## What the exercise asks
Output each record exactly, excluding pictures.

*** Opening Provided records ***

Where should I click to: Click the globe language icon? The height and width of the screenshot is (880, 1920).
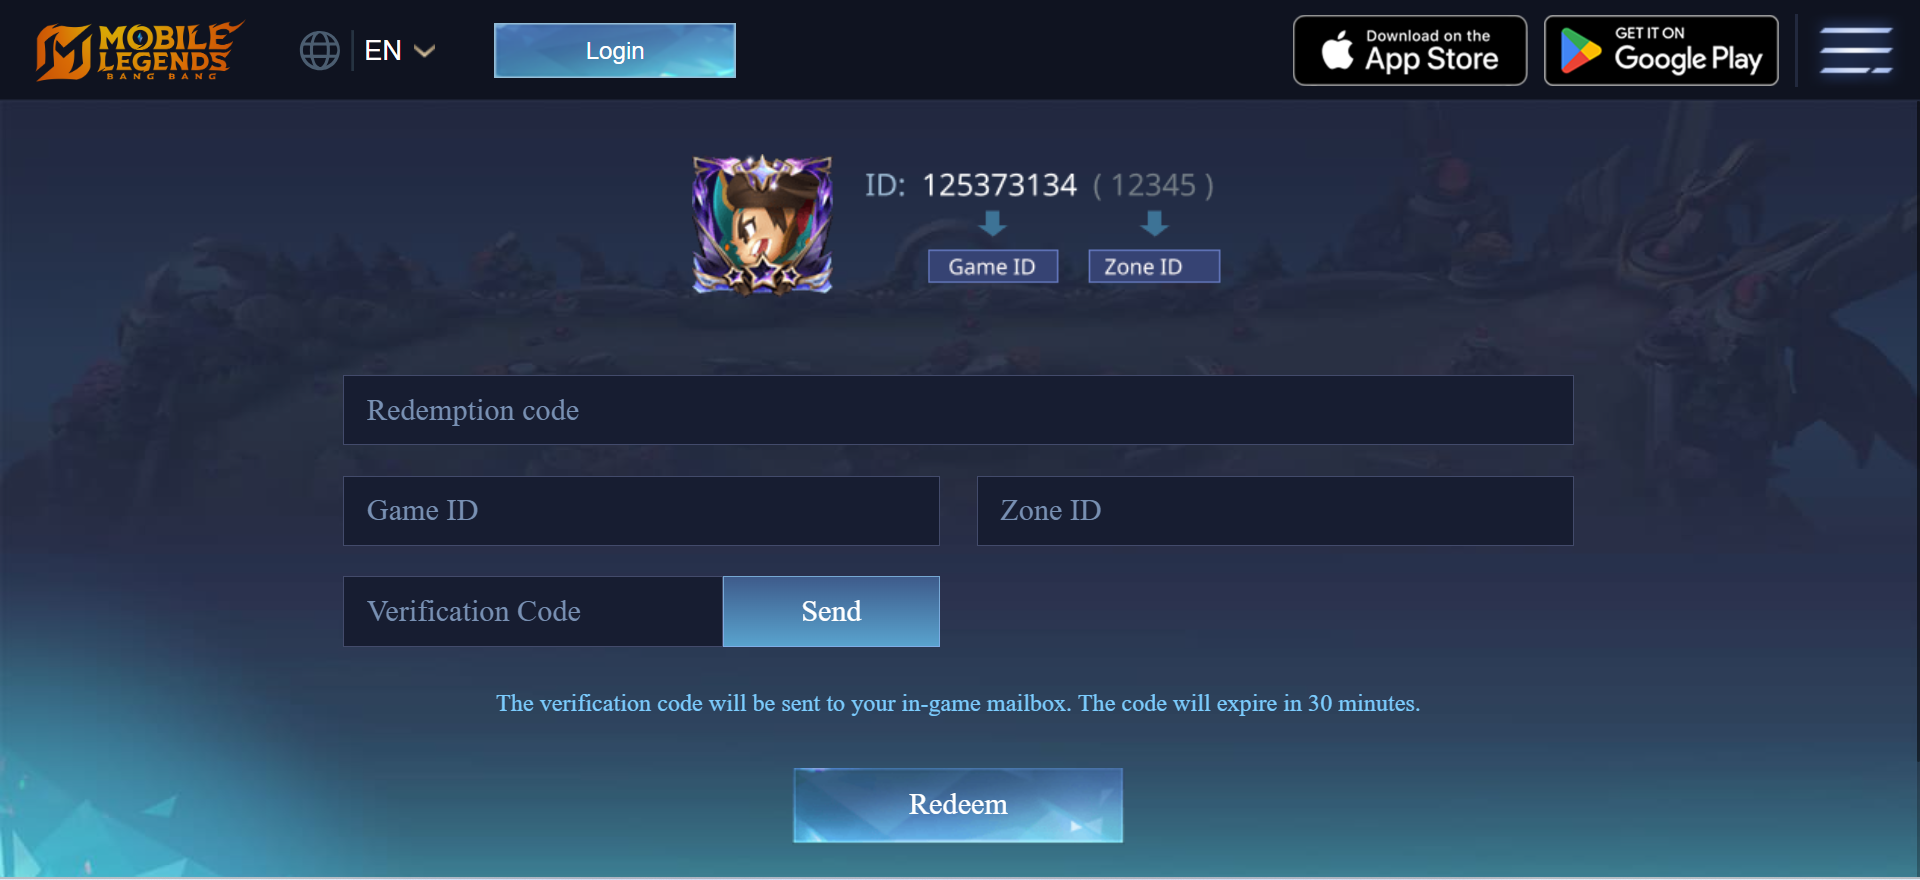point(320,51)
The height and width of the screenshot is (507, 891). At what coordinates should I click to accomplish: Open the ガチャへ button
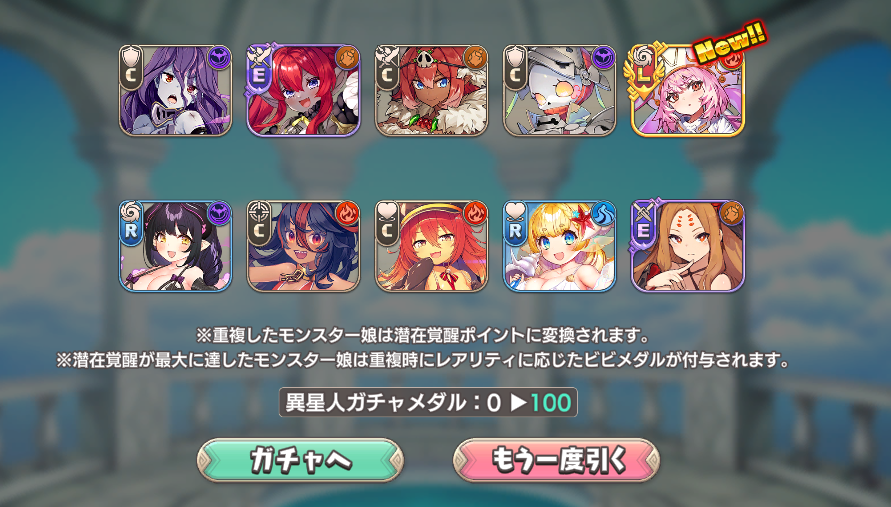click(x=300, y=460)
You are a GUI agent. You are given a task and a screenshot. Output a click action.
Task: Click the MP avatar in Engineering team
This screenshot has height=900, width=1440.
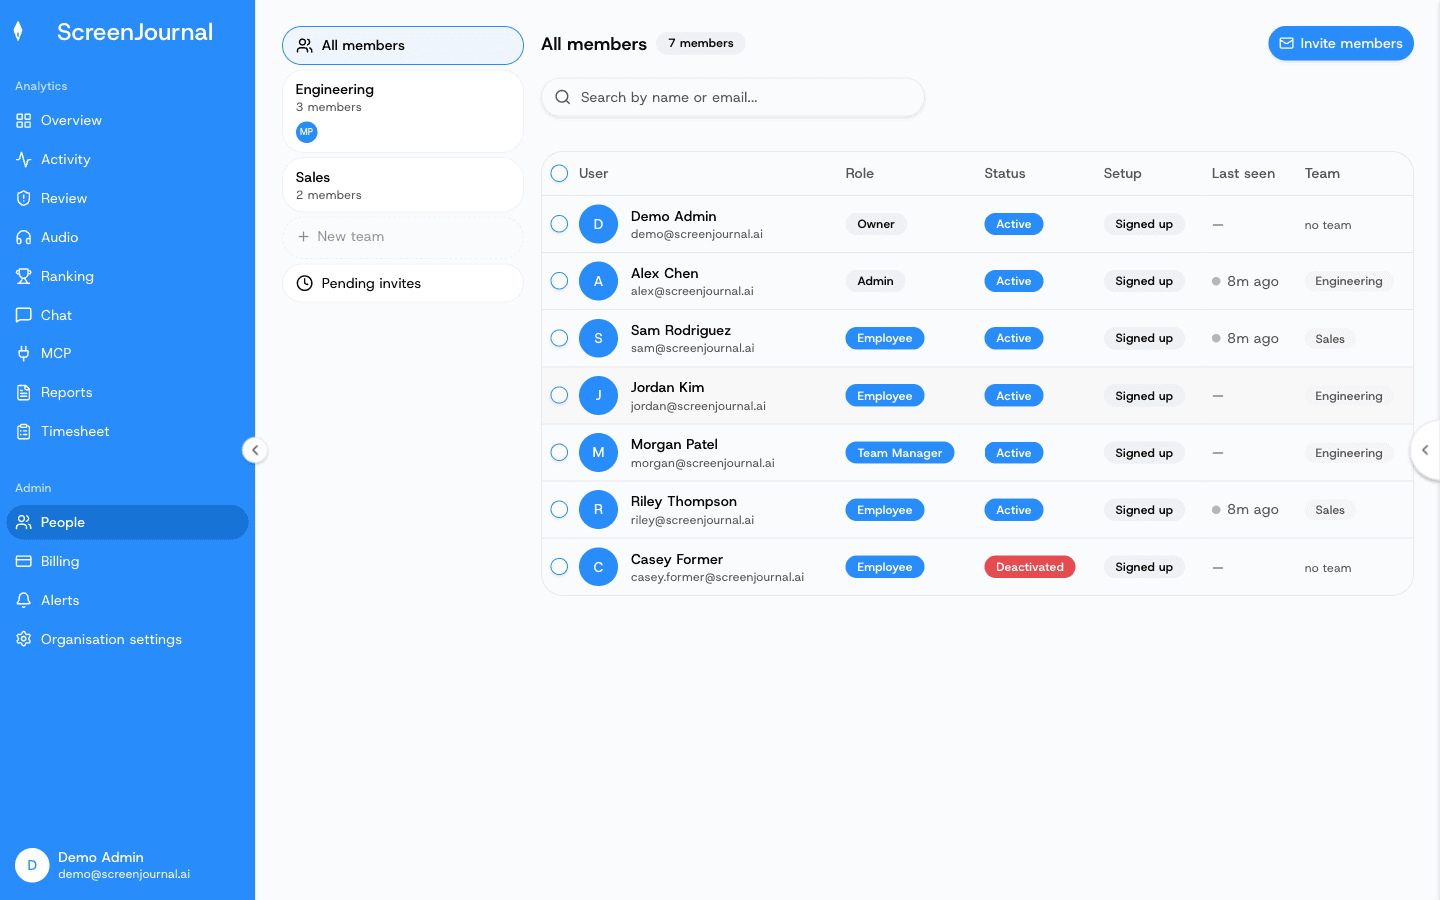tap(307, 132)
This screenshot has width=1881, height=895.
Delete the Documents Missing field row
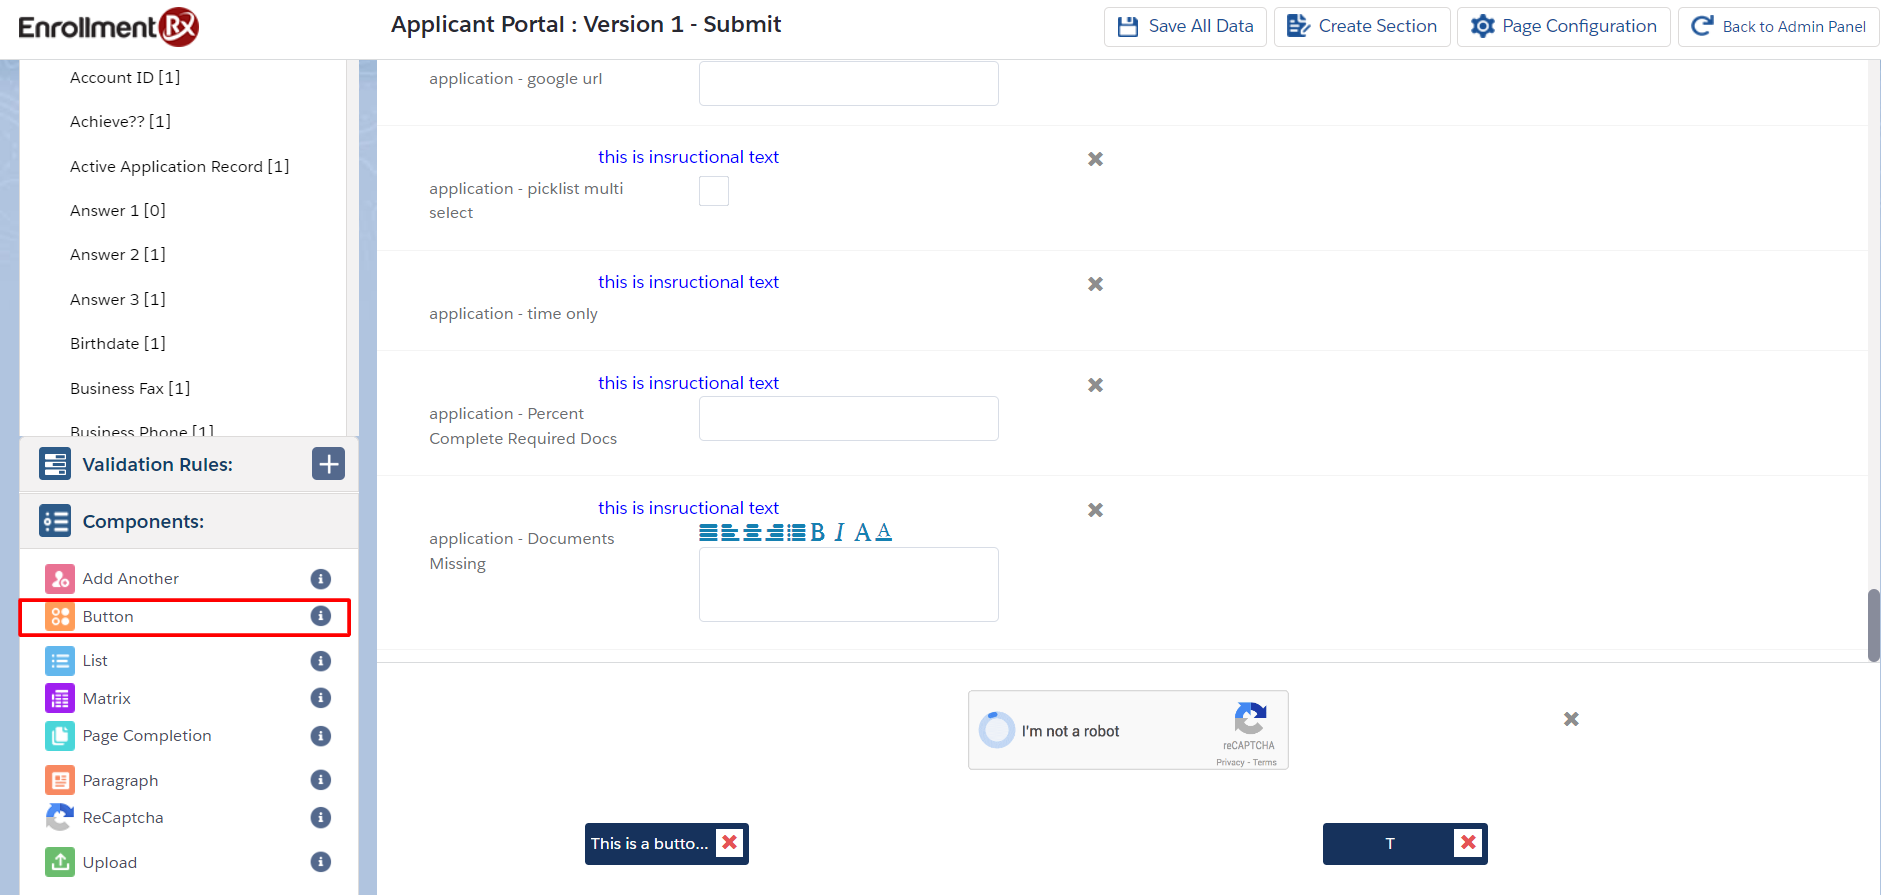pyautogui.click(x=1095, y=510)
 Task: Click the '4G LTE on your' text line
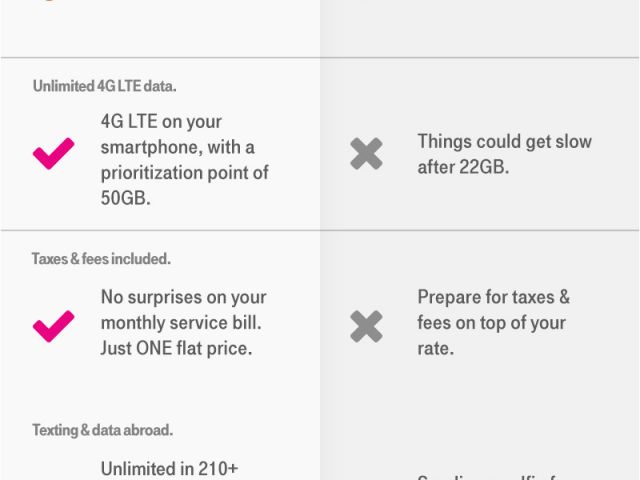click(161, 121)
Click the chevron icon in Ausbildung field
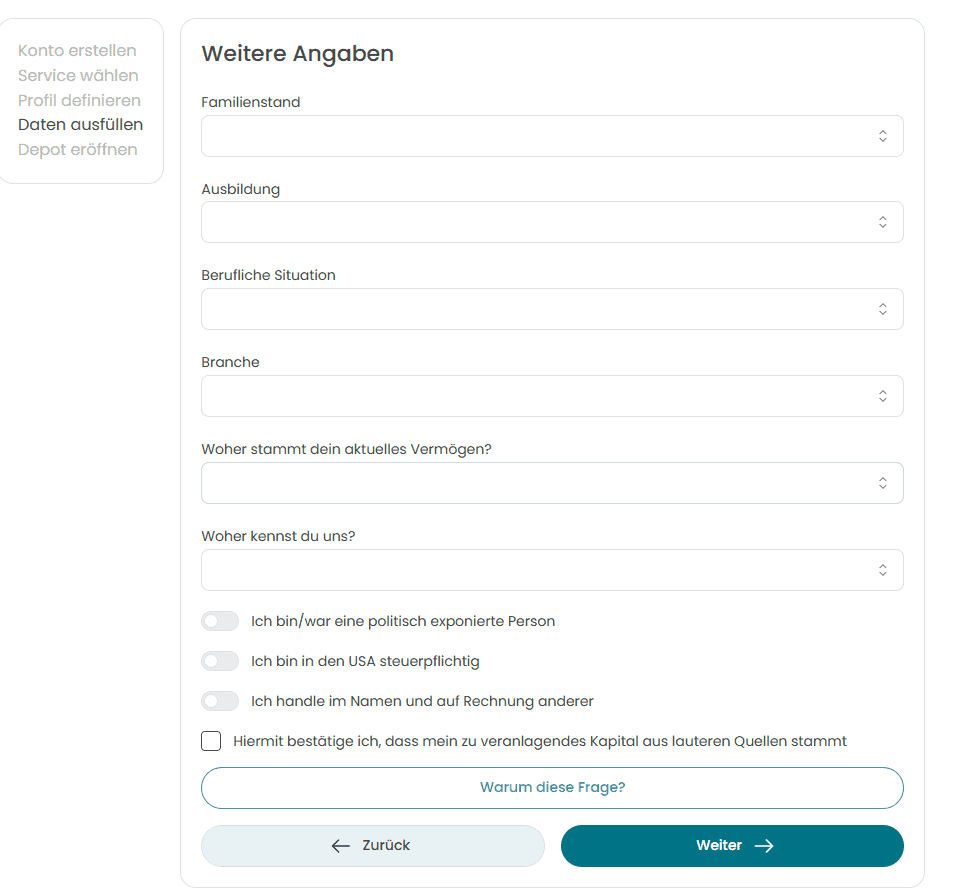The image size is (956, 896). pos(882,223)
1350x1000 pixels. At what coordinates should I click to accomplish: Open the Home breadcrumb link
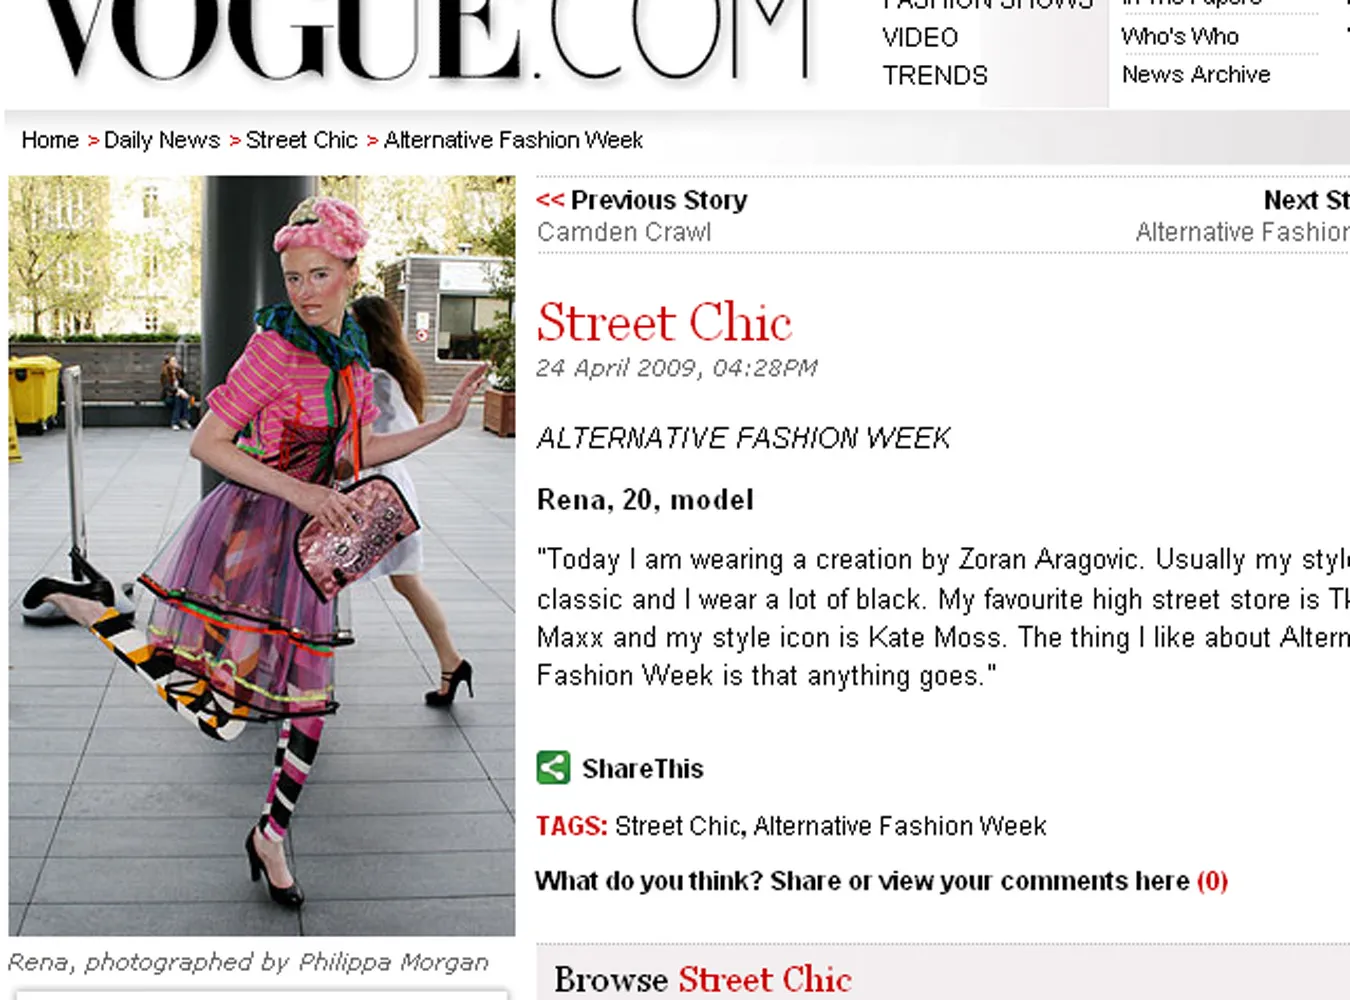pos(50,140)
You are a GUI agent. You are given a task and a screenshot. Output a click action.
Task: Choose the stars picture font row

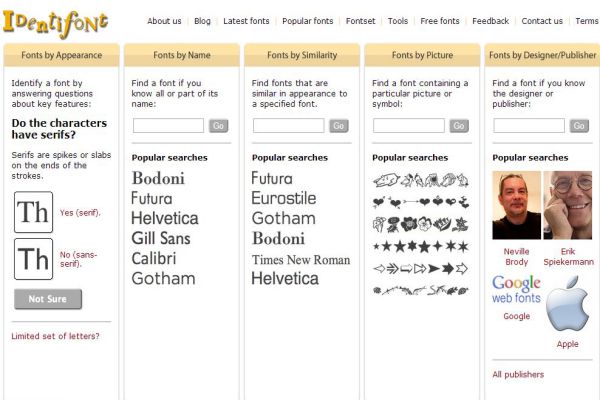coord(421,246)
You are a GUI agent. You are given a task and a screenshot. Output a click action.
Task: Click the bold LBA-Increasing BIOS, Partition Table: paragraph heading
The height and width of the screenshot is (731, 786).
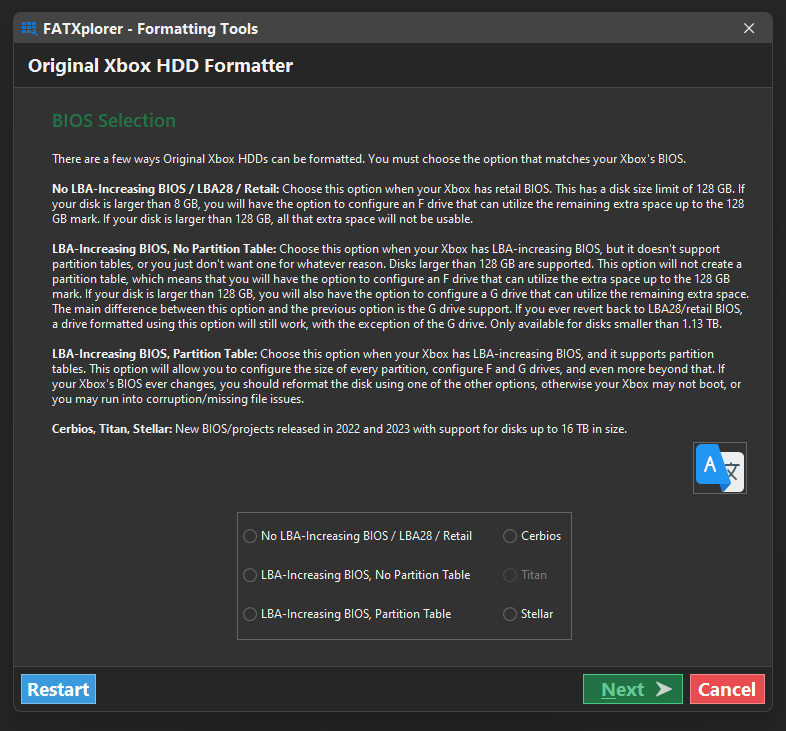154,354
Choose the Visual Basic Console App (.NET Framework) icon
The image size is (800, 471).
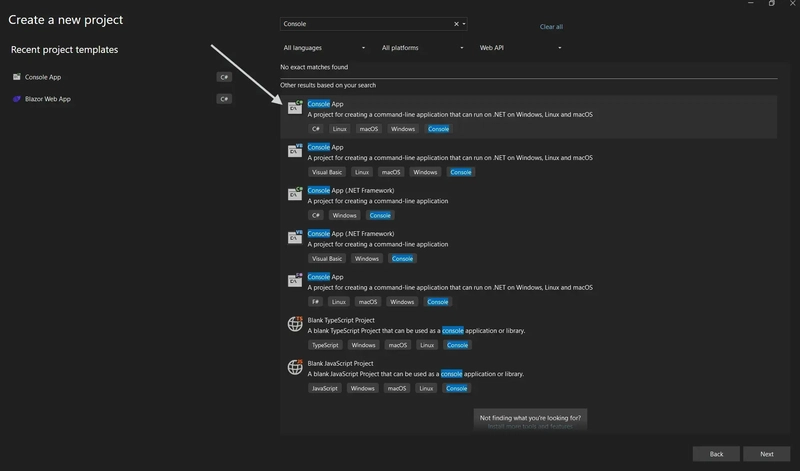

*** Closing Provided records ***

## Your solution
Where should I click to: Click the globe language icon? The height and width of the screenshot is (880, 1920).
point(320,51)
The height and width of the screenshot is (507, 891). At what coordinates should I click to accomplish: Open the ガチャへ button
click(x=300, y=460)
You are a GUI agent. You are given a task and a screenshot. Output a click action.
Task: Click the MP avatar in Engineering team
This screenshot has height=900, width=1440.
tap(307, 132)
This screenshot has width=1881, height=895.
Delete the Documents Missing field row
pyautogui.click(x=1095, y=510)
 Task: Click the '4G LTE on your' text line
click(161, 121)
Click the chevron icon in Ausbildung field
The image size is (956, 896). pos(882,223)
1350x1000 pixels. At what coordinates should I click to accomplish: Open the Home breadcrumb link
pos(50,140)
You are a GUI agent. You are given a task and a screenshot. Output a click action.
Task: Choose the stars picture font row

coord(421,246)
You are a GUI agent. You are given a task and a screenshot. Output a click action.
Task: Click the bold LBA-Increasing BIOS, Partition Table: paragraph heading
The height and width of the screenshot is (731, 786).
154,354
Choose the Visual Basic Console App (.NET Framework) icon
The image size is (800, 471).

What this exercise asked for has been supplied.